In some ways, FiddlestArts looks like any other preschool.
Play areas feature low-hung shelves and short tables and chairs. Primary colors surprise the eyes in every corner. Kid creations hang from the ceiling.
In this classroom, every square foot seems devoted to art, from the bins full of sculpting clay to the books on their shelves to the boxes with the puppets.
For the first 90 minutes of every day, kids may roam through the art supplies, stopping when they wish to draw, paint, sculpt or act.
The teachers jump in to support each enterprise, asking questions and lending a hand.
“We spend a lot of our time listening,” teacher Judy Kann said.
It can be as simple as watching a boy line up rocks and sticks and talking about how they are situated, whether by length, color or which one looks cooler.
“You need to take the time to learn, ‘What are they thinking?

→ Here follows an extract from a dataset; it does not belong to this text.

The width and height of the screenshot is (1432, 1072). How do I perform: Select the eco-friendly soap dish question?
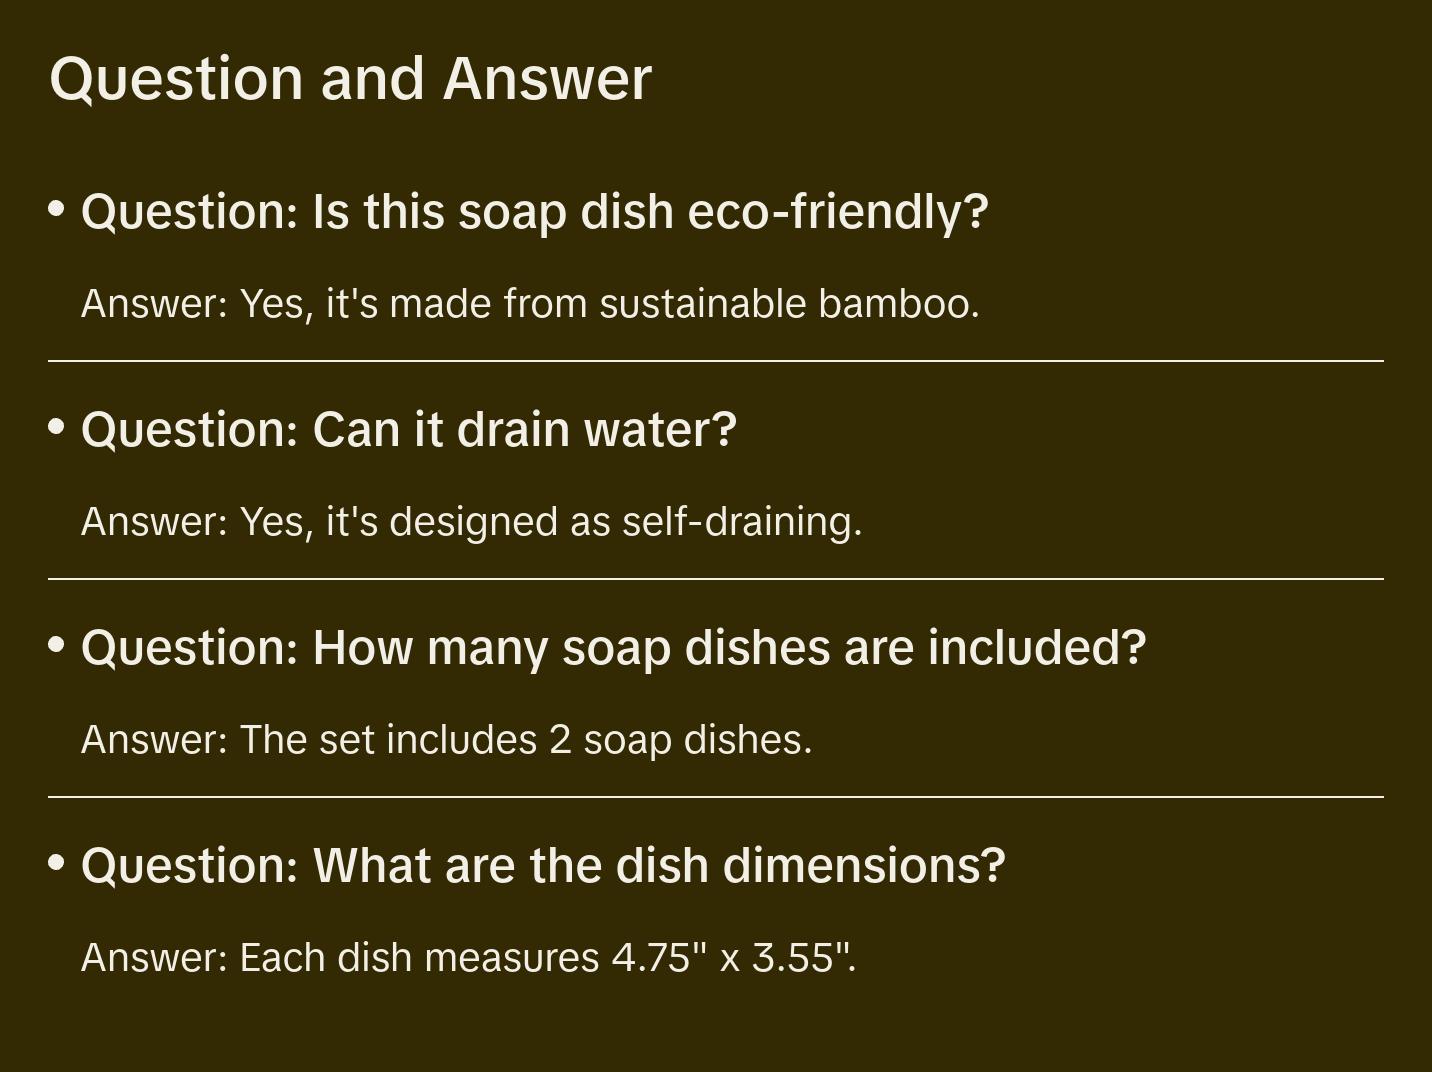pos(534,211)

What are they talking about?'” Kann said.
The tougher part is trying to anticipate the child and giving him or her just enough to help.
“You don’t drive them from the outside,” FiddlestArts consultant Laura Friedman said.
The method is called “Reggio Emilia,” named after an Italian city where the child-directed learning technique was created. According to Cotton-Castro, there are schools in 27 U.S. states inspired by the Italian model.
In its four years, FiddlestArts has documented most of the student-created artwork, carefully capturing video and still images of kids learning how to count, write and spell along with studies of space, ecology and geology.
The documentation helps assure parents unfamiliar with the technique that their children are learning.
Krista Scottham of Lewiston said she was amazed by the quality of the work her daughter, Sophia, was bringing home from the preschool.
More impressive was the way the girl seemed to learn how to learn, Scottham said.
“It wasn’t free and open,” she said. “There was always structured activity available.”
Sophia attended for three years in all, first in half-days, then for three days a week and finally full time for stretches of the winter months.
Scottham liked the school so much, she volunteered for three hours a week.
For a full-time schedule, the preschool costs about $500 a month.
“It was a comfortable setting for these children,” Scottham said. She plans to take Sophia back for classes. The Fiddlehead Center for the Arts offers classes for children and adults, including music, yoga, tai chi, pottery, animation and painting.
“We both want to go back,” Scottham said.